Please contact us for more information on using the “Uninstall Control” option.


8. Service settings

In the service configuration screen, configure the settings for the two-factor authentication service.

8-1. General service settings

Click the "PC" icon from the menu on the left side of the screen.
Click on "Service setting".
Configure the following settings to match your security policy

Configuration items Configuration Contents Default
1. Cache logon expiration date The number of days available for offline authentication. Disabled
2. Screen lock Lock the screen when the YubiKey is unplugged. Disabled
3. Forced YubiKey logon Make logging onto the PC with YubiKey mandatory. Disabled
4. Authentication failure lock Locks the PC after a certain number of failed log on attempts.
It can also be used to unlock the PC only after a certain amount of time has elapsed.
Disabled
5. Automatic email notification Email notifications when there is a change in PC status or service settings. Enabled
Representative

In the initial view of the service settings, "Default Policy" is selected.
This step is based on the "Default Policy".



8-2. Cache logon settings

Setting an expiration date for offline authentication allows you to log on offline for a specified number of days from the date of the last successful PC logon. If disabled, you will not be able to log on in environments without a network connection.

  1. Click the "Enable" radio button.
  2. Enter the expiration date.
    For free use, only one day can be set up.
  3. Click the "Update" button.

8-3. Screen lock settings

With screen lock enabled, you can lock the screen automatically when you unplug the YubiKey from the PC's USB port.

  1. Check the"Lock screen when unplugging YubiKey" checkbox.
  2. Click the "Update" button.

8-4. Forced YubiKey logon settings

Set the PC to enforce logon using YubiKey when logging on.

  1. Check the "Force a logon using YubiKey" checkbox.
  2. Click the "Update" button.

8-5. Authentication failure lock settings

Set up your PC to enforce logon using YubiKey when logging on.

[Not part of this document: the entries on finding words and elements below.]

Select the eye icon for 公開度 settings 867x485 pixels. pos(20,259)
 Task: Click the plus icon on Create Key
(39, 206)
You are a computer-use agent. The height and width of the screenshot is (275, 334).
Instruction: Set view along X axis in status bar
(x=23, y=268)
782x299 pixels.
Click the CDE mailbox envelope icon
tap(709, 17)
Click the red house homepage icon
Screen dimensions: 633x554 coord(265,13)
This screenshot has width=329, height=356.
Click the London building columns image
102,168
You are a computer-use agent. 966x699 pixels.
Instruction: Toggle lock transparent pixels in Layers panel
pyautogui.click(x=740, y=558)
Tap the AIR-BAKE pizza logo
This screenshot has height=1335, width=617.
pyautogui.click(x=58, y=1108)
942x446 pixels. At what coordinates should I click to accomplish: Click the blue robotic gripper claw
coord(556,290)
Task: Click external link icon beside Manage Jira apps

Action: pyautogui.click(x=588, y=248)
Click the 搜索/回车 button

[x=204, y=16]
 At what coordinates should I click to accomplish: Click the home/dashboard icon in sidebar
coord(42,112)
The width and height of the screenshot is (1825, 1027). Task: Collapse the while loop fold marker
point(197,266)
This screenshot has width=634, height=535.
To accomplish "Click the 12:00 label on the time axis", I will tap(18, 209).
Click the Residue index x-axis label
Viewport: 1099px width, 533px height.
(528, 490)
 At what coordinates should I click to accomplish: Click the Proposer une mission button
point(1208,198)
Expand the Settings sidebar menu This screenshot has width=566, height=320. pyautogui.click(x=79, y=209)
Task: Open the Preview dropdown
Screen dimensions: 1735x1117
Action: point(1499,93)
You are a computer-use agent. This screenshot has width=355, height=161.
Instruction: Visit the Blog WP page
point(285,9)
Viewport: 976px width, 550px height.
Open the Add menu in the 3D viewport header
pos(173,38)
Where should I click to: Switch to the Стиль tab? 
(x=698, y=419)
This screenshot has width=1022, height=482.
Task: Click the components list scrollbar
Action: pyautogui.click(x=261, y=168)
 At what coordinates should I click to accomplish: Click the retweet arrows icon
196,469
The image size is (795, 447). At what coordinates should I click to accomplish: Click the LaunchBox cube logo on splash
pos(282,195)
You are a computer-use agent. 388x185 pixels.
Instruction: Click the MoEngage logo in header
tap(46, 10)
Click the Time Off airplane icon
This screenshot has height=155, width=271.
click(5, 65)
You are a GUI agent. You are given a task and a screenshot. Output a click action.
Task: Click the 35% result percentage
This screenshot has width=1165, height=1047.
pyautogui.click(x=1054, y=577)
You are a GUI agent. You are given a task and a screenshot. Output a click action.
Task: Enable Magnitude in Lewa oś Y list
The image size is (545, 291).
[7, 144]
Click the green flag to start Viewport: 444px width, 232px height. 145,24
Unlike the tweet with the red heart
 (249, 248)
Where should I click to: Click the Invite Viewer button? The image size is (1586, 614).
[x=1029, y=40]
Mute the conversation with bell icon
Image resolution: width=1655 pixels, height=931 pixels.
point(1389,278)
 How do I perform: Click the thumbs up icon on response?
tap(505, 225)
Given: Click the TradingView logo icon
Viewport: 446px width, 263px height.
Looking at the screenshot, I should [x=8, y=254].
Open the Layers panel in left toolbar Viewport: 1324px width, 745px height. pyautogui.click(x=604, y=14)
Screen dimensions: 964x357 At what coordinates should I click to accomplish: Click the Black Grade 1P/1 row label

  1. If the Authentication failure lock setting is enabled, it is possible to prohibit a terminal from logging on after a certain number of failed logon attempts.
  2. Click the "Update" button.

8-6. Unlock settings after an authentication failure lock

  1. Check the "After authentication failure lock, unlock at a certain time"
  2. Enter the time (in minutes) after which the PC can be unlocked.
  3. Click the "Update" button.

8-7. Automatic email notification settings

When there is a change in the status of the PC or service settings, it will automatically notify the members registered in the notification settings. By default, the representative is set as the recipient of the notification.

  1. Click the settings icon in the top right corner of the service settings screen, and then click "Email notification settings".
  2. Toggle the notification settings to enable/disable.
  3. Check the items to receive notifications for.
  4. Click the "Update" button.

9. Operational confirmation

Check whether the user's PC successfully reflects the settings of the group policy.

From the menu on the left side of the screen, click the "PC" icon and then click "Service setting".

9-1. Group policy reflection confirmation

There are three types of group policies: "Reflected", " Unreflected", and "Old policy is reflected".

The following is the procedure to confirm the group policy.

  1. Click on the group policy you wish to review.
  2. Click on the "PC list" tab.
  3. Click on the pull-down under "Status."
    Next, click on "Unreflected.
  4. A list of PCs to which the group policy has not yet been applied is displayed. The "Unreflected" status is indicated by an "X" mark.

The installation procedure is described above.

10. Additional Information


10-1. Two-factor authentication method for YubiOn Portal site

During login to the YubiOn Portal using two-factor authentication, the member's email address, password, and YubiKey are required.

  1. Access the login page.
    Enter your email address in the email address field and click the Confirm button.
  2. Enter the password in the password field.
  3. Plug the YubiKey into the USB port.
  4. Click the YubiKey input field and tap the YubiKey. *The YubiKey's one-time password will be entered automatically and the user will be logged in.
  5. After logging in, the "Dashboard" will be displayed.